In my childhood home, every Saturday my father would make either a chicken soup or a vegetable beef and marrow bone soup. I credit this practice for his longevity and health. Here’s my dad’s chicken soup recipe in printable form.
Well, just in case no one offers to bring you this treasure when you need it, be prepared to have soup packs in the freezer at the ready. Keep freezer bags filled with fresh, pastured chicken wings and separate bags of soup vegetables, cleaned and cut, ready to plop in the water. Throw a chicken and veggie bag in a crock-pot, cover with water, add salt, turn the crock “on,” and hobble back to bed.
Ingredients
- The way I make chicken soup is easy!
- Into a medium-sized heavy cast-iron pot of filtered water I add:
- A large package of free range chicken drumettes
- A sliced onion
- 4 carrots, sliced
- An entire bulb of garlic, peeled
- Four stalks of organic celery, sliced
- 1/2 cup of finely minced parsley
- Salt to taste
Optional
- Secret ingredient tip from my dad: add a quartered apple for sweetness
Optional
- Secret ingredient from a recipe in "How to Cook like a Jewish Mother" : tsp. of sugar.
Toppings
- Cilantro or parsley and a squeeze of fresh lime
Instructions
- Bring to a boil then cover and simmer for an hour or two.
- Serve with chopped fresh parsley or cilantro and a squeeze of lime.
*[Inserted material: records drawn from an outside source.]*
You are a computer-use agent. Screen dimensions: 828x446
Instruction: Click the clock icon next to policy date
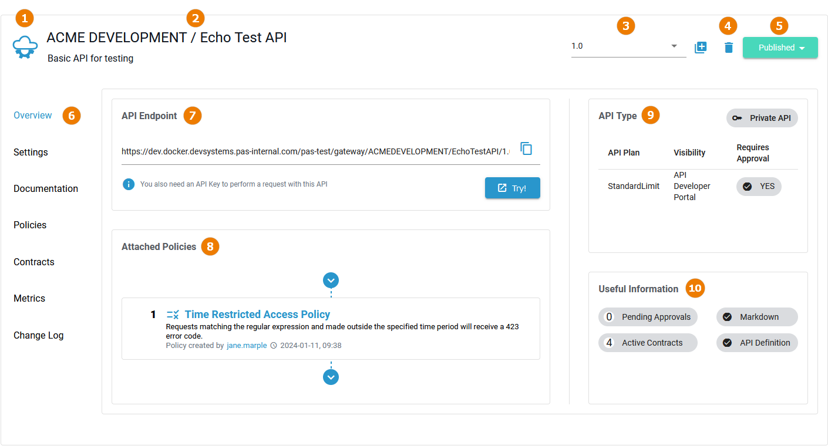pyautogui.click(x=273, y=345)
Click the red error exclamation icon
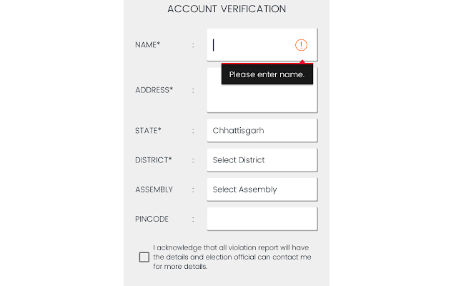471x286 pixels. tap(301, 45)
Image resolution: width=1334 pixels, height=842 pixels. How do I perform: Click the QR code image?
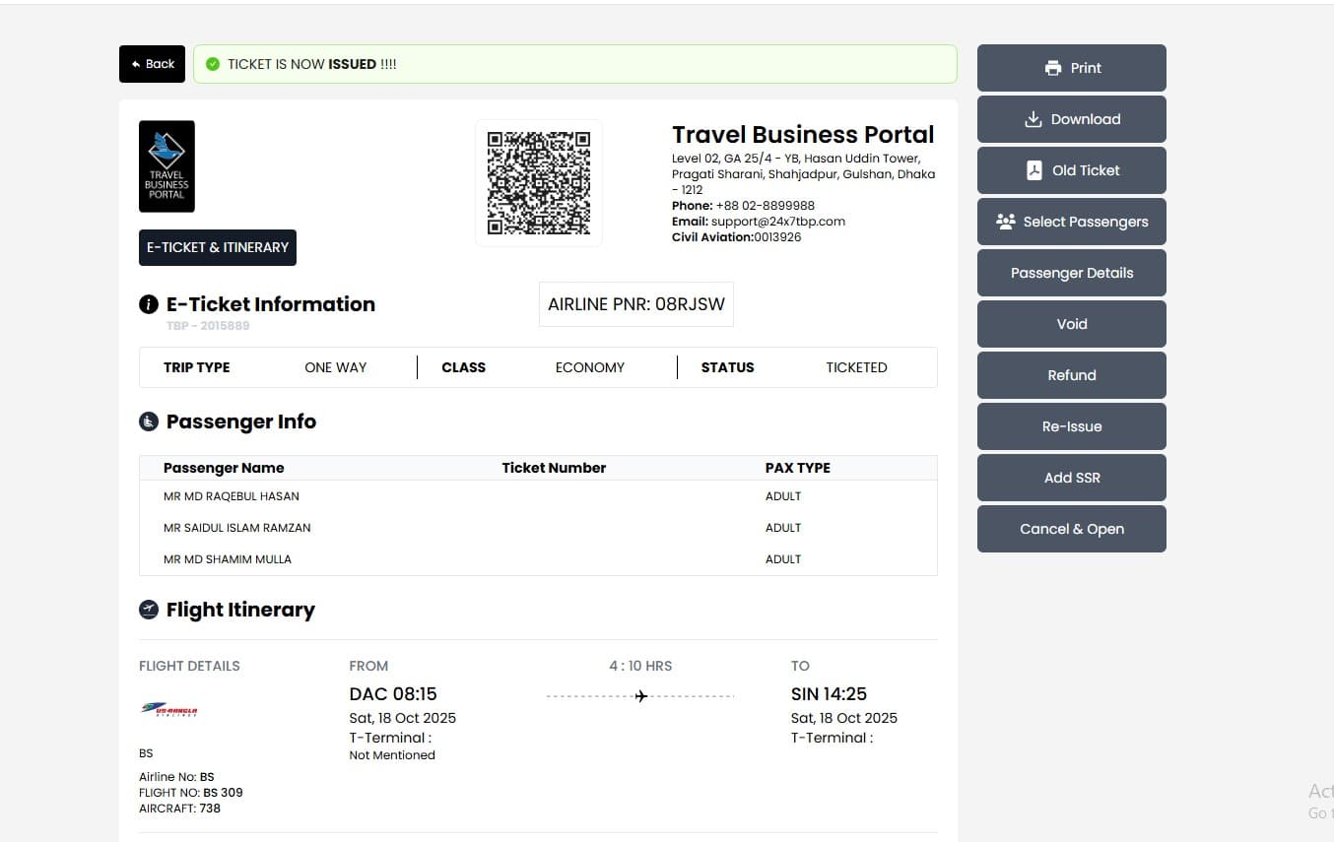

These toppings are critical to the taste in my opinion and not optional.
Variation:
- If you want to add noodles or bowtie pasta, cook it separately (perhaps with some of the chicken broth and water.) When serving soup, add a scoop of pasta to the bowl and then ladle hot soup and sprinkle condiments on top. Cooking pasta in the soup makes the broth cloudy from starch and the pasta gets way over cooked when the soup is re-warmed.
Variation:
- Like potatoes in soup? Best ones to cook in this chicken soup recipe are the small white-skinned or red-skinned potatoes, halved. Other types of large potatoes should be diced and cooked separately and added to bowl as pasta above. Otherwise, if potatoes are cooked in the soup, they start to break down, change the consistency of broth, and potatoes turn to mush on the re-warm.